Miljana Shulajkovska, Matej Jelenc, Jitenndra Jonnagaddala and Anton Gradišek
Abstract
Microsatellite instability (MSI) is a crucial biomarker in colorectal cancer, guiding personalised treatment strategies. The focus of our paper is on evaluating how different state-of-the-art pretrained artificial intelligence models perform in extracting features on molecular and cellular oncology (MCO) study dataset to predict biomarkers. In this study, we present an advanced approach for MSI prediction using multiple instance learning on whole slide images. Our process begins with comprehensive preprocessing of WSIs, followed by tessellation, which breaks down large images into manageable tiles. State-of-the-art feature extraction techniques are utilised on these selected tiles, employing pretrained models to capture rich, discriminative features.
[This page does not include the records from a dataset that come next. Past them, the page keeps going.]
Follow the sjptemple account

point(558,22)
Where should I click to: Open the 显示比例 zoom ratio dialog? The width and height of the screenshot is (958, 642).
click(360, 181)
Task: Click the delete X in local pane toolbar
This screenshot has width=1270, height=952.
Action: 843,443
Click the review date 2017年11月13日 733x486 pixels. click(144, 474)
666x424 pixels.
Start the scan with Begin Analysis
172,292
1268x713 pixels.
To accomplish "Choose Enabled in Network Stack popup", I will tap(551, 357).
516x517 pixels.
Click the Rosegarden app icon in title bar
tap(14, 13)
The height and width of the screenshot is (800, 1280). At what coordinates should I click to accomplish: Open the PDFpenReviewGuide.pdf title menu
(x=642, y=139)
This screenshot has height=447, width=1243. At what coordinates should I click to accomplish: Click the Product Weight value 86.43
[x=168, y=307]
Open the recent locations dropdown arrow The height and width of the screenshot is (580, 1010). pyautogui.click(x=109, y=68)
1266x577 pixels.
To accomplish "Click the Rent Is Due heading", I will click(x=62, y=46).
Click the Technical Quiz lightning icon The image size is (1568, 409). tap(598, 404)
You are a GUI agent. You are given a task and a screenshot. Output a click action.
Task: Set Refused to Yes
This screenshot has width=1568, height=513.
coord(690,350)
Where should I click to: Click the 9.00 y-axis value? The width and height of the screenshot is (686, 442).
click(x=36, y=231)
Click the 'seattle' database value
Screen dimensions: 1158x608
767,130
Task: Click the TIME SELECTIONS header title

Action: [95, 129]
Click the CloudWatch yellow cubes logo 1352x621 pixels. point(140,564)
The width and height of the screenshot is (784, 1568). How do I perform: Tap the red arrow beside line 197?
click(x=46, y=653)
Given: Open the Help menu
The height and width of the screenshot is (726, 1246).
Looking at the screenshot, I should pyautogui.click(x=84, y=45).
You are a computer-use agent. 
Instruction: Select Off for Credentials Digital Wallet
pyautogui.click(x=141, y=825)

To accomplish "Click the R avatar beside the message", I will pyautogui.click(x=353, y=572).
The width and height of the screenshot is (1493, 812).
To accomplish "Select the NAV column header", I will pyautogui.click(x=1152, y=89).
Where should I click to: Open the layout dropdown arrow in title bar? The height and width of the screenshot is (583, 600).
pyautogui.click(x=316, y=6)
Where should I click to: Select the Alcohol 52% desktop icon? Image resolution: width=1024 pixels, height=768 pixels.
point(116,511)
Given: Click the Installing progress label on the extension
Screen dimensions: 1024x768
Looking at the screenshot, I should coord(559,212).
Various aggregation methods are applied to combine these features,
leading to the prediction of MSI status across the entire slide. We assess the performance of different pretrained models within this framework, demonstrating their effectiveness in accurately predicting MSI, with results showing an AUROC of 0.91 on the MCO dataset. Our findings underscore the potential of multiple instance learning-based approaches in enhancing biomarker prediction in colorectal cancer, contributing to more targeted and effective treatment strategies.